━━━ SUPPLIED MATERIAL

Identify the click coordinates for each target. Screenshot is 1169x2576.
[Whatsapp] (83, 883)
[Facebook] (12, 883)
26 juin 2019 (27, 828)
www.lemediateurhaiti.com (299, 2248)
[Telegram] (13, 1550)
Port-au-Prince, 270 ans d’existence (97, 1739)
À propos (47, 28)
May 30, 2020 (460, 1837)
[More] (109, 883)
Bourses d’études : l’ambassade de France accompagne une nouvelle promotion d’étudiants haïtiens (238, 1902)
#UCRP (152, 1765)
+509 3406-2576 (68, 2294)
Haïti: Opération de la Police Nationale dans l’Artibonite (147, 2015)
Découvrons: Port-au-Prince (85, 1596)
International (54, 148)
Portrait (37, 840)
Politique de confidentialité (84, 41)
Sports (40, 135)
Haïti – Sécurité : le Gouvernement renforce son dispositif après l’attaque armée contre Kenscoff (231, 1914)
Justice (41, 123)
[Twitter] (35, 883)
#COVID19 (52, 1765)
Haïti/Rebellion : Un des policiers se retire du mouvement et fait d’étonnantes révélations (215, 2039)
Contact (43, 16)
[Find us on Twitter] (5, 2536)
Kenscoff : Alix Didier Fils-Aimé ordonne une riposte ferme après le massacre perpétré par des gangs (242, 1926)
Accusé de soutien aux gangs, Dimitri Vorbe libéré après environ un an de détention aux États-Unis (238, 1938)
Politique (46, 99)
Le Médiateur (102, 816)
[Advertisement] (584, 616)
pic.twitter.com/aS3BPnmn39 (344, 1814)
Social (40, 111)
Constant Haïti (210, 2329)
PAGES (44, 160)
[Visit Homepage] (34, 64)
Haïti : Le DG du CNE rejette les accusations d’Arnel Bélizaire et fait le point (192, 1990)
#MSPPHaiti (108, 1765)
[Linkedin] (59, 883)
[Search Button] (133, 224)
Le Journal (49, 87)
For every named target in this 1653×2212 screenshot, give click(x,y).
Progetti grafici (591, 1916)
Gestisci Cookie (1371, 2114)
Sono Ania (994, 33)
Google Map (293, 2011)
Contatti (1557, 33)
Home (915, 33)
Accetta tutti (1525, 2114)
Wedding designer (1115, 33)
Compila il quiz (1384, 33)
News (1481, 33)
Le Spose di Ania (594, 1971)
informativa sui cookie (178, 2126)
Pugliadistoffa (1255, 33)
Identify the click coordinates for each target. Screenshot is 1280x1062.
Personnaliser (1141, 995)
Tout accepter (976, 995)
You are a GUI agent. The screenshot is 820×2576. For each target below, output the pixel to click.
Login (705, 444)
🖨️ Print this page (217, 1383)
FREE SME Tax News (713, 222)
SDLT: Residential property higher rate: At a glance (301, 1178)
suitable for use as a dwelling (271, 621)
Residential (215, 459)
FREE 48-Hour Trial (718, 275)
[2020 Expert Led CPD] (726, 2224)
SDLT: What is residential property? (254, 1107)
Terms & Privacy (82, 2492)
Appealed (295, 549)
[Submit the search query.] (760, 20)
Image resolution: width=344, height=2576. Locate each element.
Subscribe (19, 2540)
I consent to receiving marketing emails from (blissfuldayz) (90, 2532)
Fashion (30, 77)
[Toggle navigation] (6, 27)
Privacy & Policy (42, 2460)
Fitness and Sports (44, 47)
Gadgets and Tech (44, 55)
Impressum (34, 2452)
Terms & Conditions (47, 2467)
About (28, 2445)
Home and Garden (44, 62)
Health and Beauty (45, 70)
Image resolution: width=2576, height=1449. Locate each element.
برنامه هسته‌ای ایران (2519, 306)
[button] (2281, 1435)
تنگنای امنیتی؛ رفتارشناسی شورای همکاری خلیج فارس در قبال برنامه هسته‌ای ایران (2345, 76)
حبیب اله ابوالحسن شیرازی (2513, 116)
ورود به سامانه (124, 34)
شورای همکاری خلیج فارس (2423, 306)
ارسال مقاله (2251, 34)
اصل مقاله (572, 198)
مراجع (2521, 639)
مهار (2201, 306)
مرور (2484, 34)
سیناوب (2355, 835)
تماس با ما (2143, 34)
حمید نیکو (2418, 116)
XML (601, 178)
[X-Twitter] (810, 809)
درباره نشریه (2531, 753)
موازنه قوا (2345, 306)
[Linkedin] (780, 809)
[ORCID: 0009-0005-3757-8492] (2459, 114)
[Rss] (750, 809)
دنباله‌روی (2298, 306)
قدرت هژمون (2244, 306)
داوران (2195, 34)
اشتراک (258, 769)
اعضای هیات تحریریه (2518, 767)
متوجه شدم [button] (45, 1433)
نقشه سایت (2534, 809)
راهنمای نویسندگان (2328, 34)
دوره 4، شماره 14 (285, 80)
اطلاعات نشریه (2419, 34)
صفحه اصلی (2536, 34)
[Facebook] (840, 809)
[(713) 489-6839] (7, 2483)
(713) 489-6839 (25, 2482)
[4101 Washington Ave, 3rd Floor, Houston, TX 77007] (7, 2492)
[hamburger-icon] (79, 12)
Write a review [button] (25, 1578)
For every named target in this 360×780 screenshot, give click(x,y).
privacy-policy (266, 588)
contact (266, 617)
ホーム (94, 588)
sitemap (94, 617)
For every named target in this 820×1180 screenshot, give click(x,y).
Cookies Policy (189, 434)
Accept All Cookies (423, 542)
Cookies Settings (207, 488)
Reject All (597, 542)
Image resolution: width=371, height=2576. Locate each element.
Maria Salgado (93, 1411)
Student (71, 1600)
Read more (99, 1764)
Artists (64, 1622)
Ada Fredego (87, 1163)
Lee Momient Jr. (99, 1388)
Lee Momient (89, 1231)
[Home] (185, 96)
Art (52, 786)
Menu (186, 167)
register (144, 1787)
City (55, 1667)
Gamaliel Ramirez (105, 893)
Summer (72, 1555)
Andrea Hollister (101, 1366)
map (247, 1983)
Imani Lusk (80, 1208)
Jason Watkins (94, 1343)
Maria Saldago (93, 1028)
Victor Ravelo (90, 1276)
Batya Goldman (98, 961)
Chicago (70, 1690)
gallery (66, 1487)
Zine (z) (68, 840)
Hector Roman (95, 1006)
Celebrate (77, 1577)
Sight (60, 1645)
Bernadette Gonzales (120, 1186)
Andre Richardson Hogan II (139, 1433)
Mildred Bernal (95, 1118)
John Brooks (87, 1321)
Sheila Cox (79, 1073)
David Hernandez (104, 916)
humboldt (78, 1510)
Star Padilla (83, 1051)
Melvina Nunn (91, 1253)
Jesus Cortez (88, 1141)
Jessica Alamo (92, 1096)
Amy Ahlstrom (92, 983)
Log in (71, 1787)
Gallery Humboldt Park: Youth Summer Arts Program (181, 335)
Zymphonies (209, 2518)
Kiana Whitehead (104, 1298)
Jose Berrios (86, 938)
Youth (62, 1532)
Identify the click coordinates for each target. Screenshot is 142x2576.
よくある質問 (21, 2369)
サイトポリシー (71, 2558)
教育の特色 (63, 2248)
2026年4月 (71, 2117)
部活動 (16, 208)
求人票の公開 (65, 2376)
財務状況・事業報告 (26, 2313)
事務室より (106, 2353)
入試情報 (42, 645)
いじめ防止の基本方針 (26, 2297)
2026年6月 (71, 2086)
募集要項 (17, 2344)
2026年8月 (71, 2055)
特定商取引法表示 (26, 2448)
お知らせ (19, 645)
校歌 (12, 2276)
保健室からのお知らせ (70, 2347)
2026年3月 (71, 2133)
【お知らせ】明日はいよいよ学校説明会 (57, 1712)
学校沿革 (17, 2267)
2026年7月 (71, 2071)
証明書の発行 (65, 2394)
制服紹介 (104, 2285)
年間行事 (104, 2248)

━━━━━━

» **YOUR INSTRUCTIONS**
Each line from the top of the entries above through the line containing "Accusé de soutien" must be transcribed exactly, and no other line may appear.

» **RESULT OF THIS TASK**
Identify the click coordinates for each target. Screenshot is 1169x2576.
[Whatsapp] (83, 883)
[Facebook] (12, 883)
26 juin 2019 (27, 828)
www.lemediateurhaiti.com (299, 2248)
[Telegram] (13, 1550)
Port-au-Prince, 270 ans d’existence (97, 1739)
À propos (47, 28)
May 30, 2020 (460, 1837)
[More] (109, 883)
Bourses d’études : l’ambassade de France accompagne une nouvelle promotion d’étudiants haïtiens (238, 1902)
#UCRP (152, 1765)
+509 3406-2576 (68, 2294)
Haïti: Opération de la Police Nationale dans l’Artibonite (147, 2015)
Découvrons: Port-au-Prince (85, 1596)
International (54, 148)
Portrait (37, 840)
Politique de confidentialité (84, 41)
Sports (40, 135)
Haïti – Sécurité : le Gouvernement renforce son dispositif après l’attaque armée contre Kenscoff (231, 1914)
Justice (41, 123)
[Twitter] (35, 883)
#COVID19 (52, 1765)
Haïti/Rebellion : Un des policiers se retire du mouvement et fait d’étonnantes révélations (215, 2039)
Contact (43, 16)
[Find us on Twitter] (5, 2536)
Kenscoff : Alix Didier Fils-Aimé ordonne une riposte ferme après le massacre perpétré par des gangs (242, 1926)
Accusé de soutien aux gangs, Dimitri Vorbe libéré après environ un an de détention aux États-Unis (238, 1938)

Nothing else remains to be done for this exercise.